One of the main planks in this defense is Trump’s support for sending weapons to Ukraine (“lethal” aid), which President Obama wouldn’t do during his tenure for fear of provoking Russia to be even more aggressive in taking Ukrainian territory. Granted, the aid to Ukraine may have been delayed a few months, and sure, the delay may have contributed to the deaths of some Ukrainians who are trying to hold off Russian-backed rebels. But Ukraine is still better off with Trump as president, Republicans argue, than when they were receiving non-lethal security assistance from Obama (which the GOP refers to as “blankets and meals,” or the equivalent).
This is a variation of the “no harm, no foul” defense (or, as former “Simpsons” executive Bill Oakley called it in the Washington Post on Thursday, the “Sideshow Bob” defense). And it seems absurd to argue that there should be no punishment for doing something improper just for a limited time.

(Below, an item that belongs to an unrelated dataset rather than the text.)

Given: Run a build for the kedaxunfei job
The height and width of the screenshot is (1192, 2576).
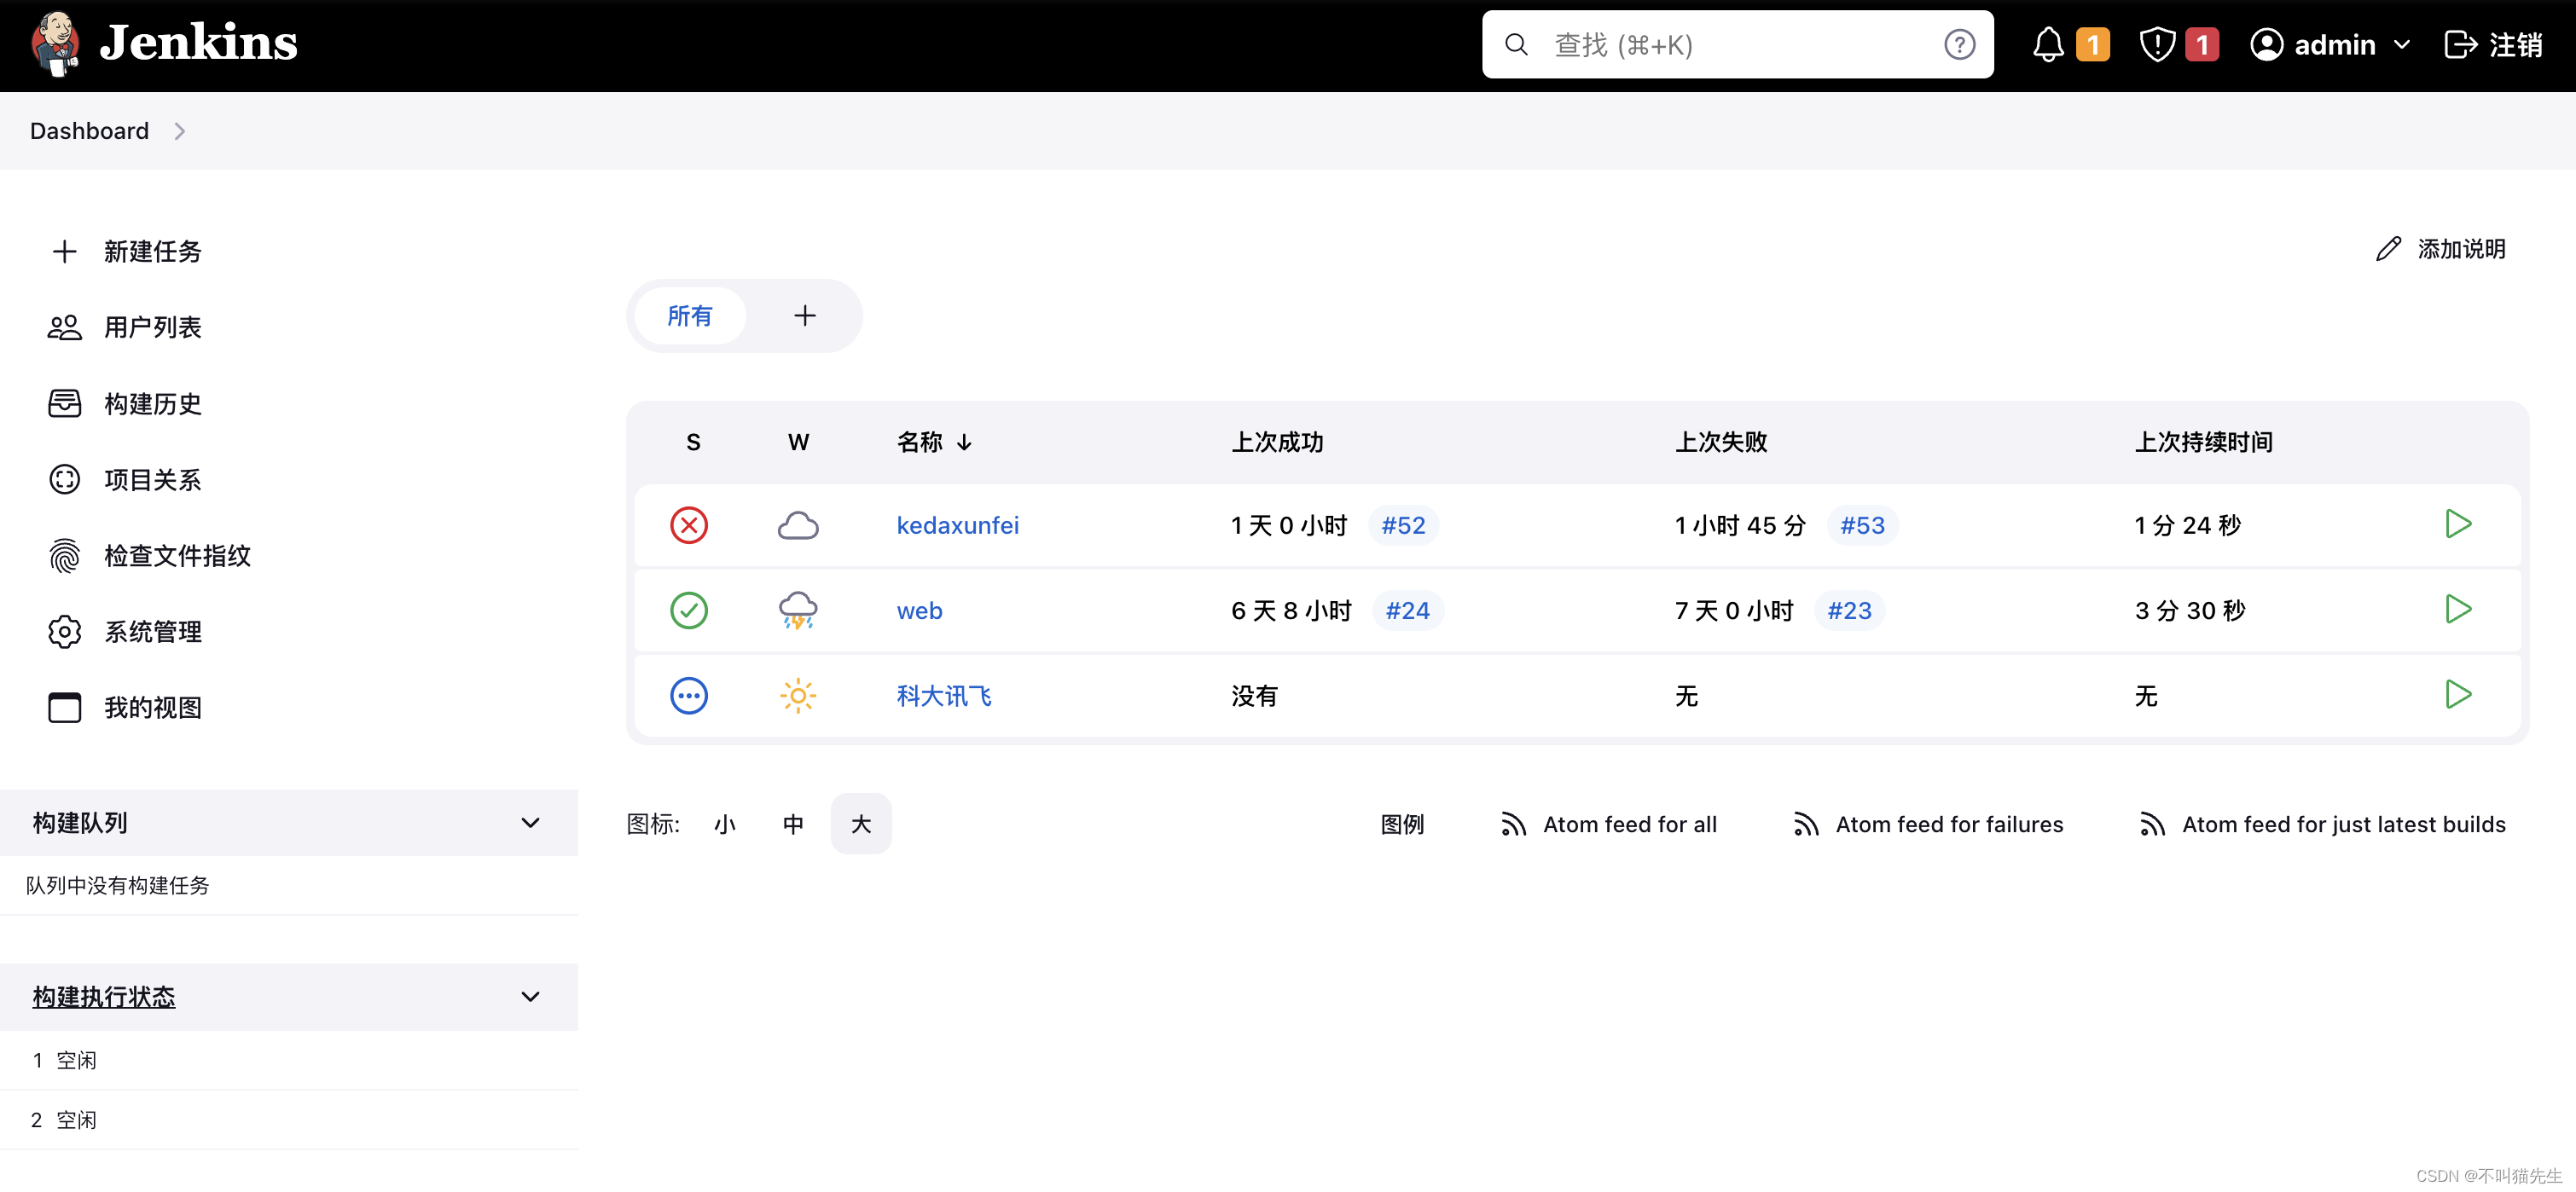Looking at the screenshot, I should (2457, 524).

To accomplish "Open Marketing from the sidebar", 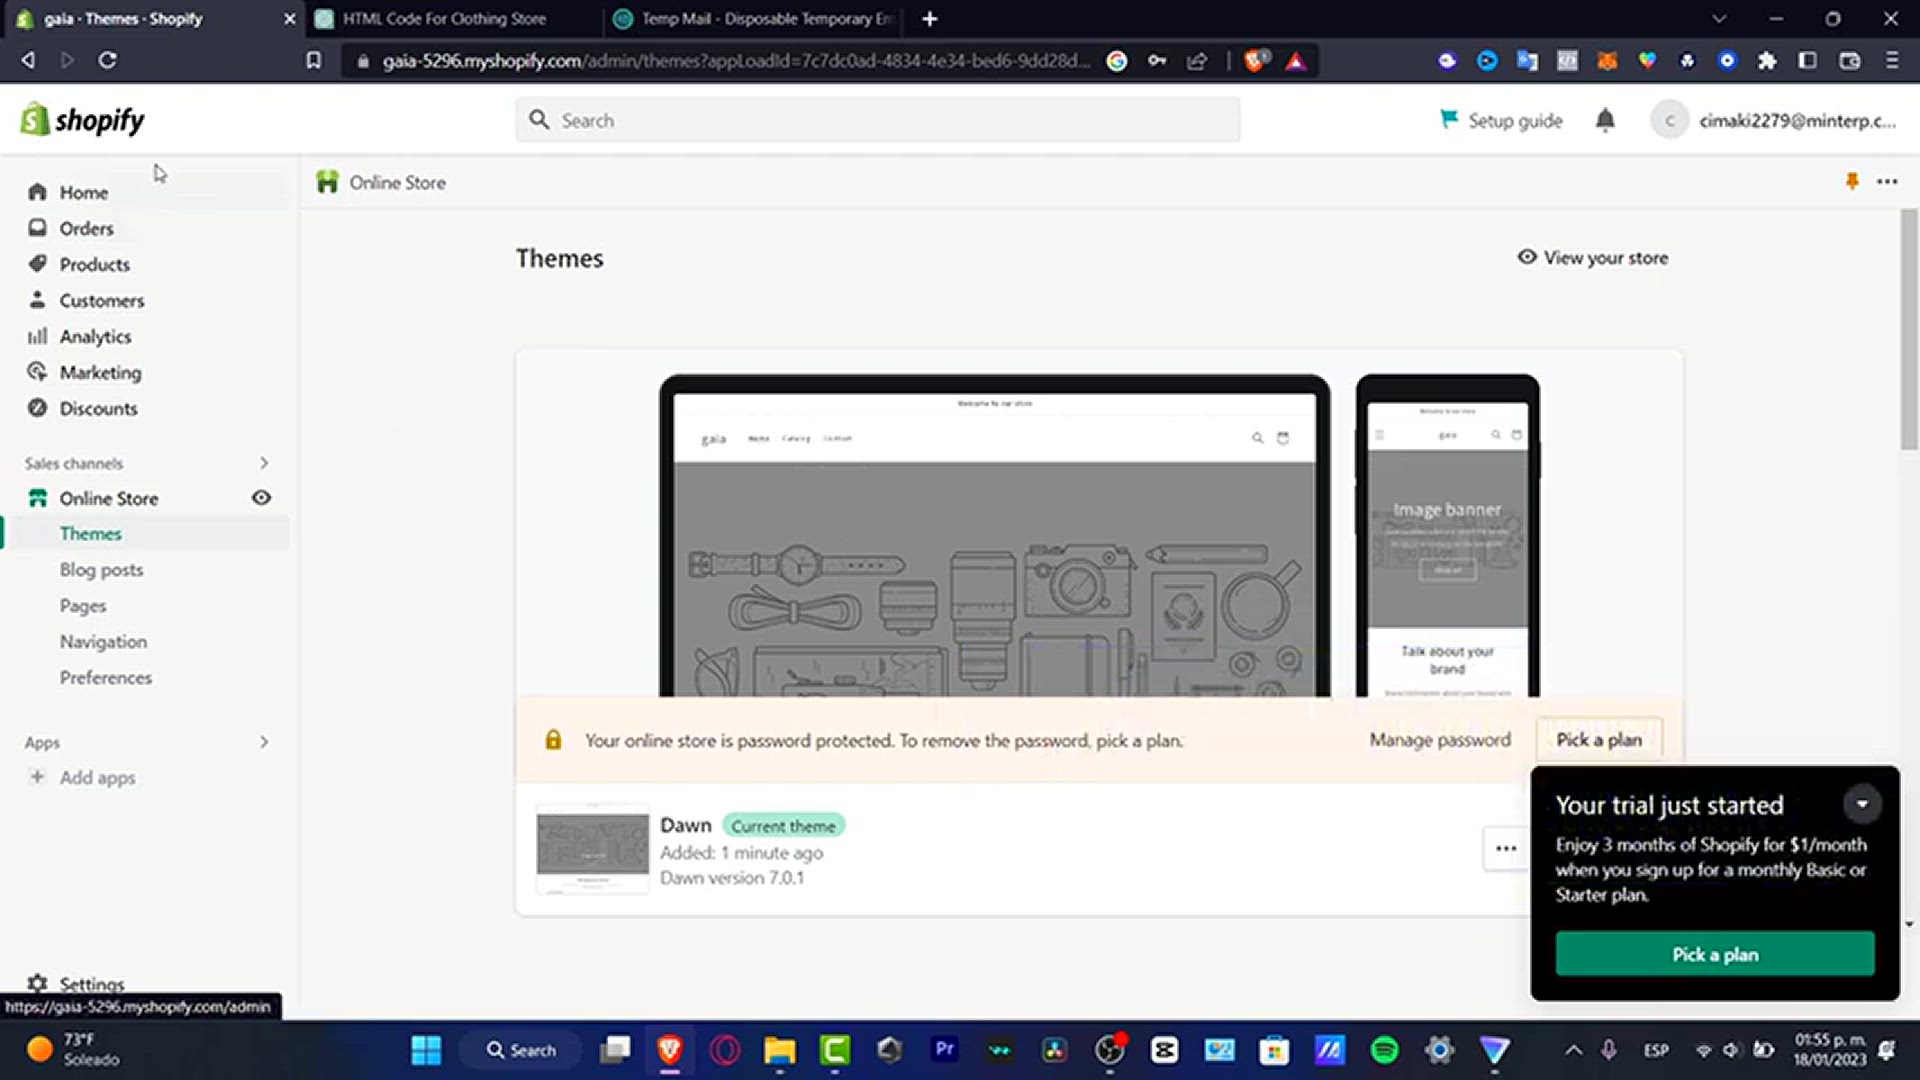I will tap(100, 372).
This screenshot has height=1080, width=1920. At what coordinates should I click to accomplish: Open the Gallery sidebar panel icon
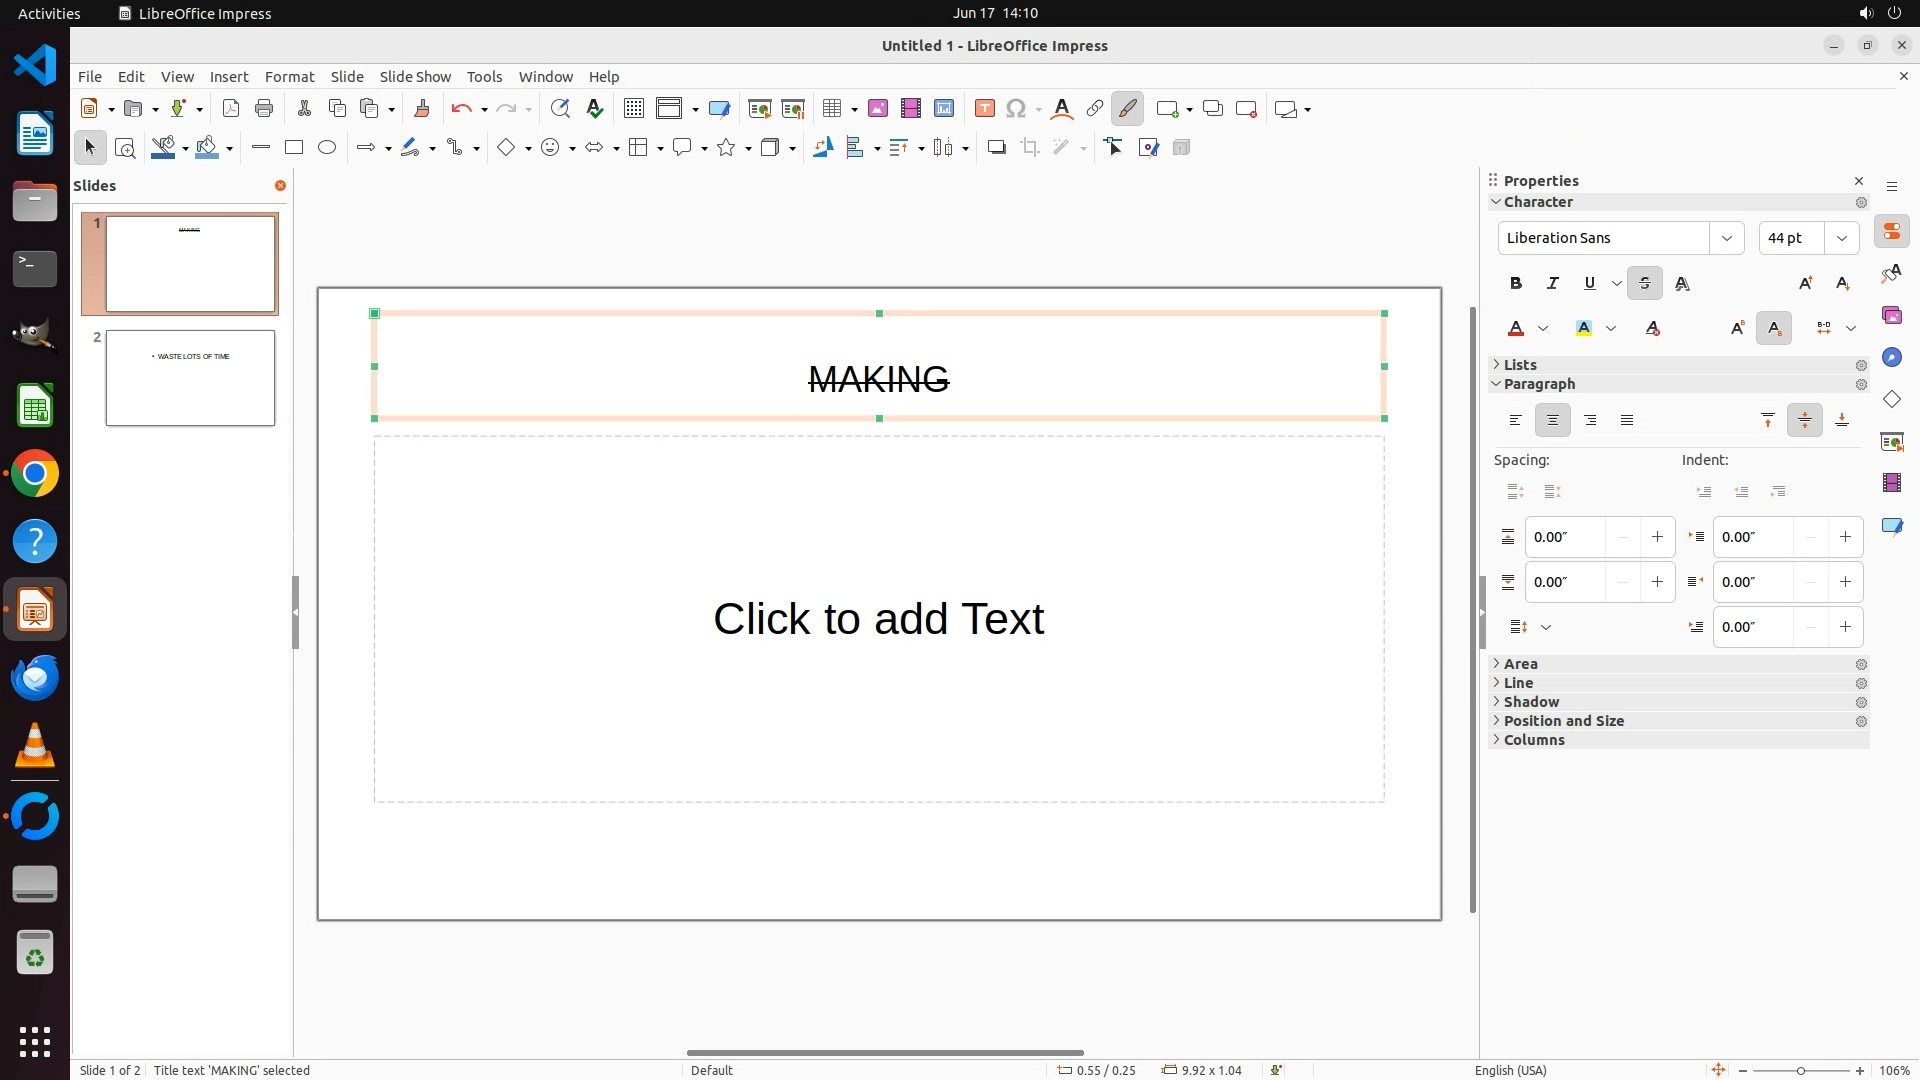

Yet once the facts in the case are established, the debate inevitably turns to the significance of the actions in question. House members have to decide not just whether Trump did what he’s accused of doing, but also whether it’s worth impeaching him for it. (And senators, if it gets that far, have to decide whether he should be expelled from the White House and barred from running for office ever again.)
“So what?” may not be the right question to ask the jury considering the comparatively straightforward question of whether Roger Stone violated federal law. But it’s an unavoidable question to ask lawmakers considering whether Trump’s actions merit impeachment.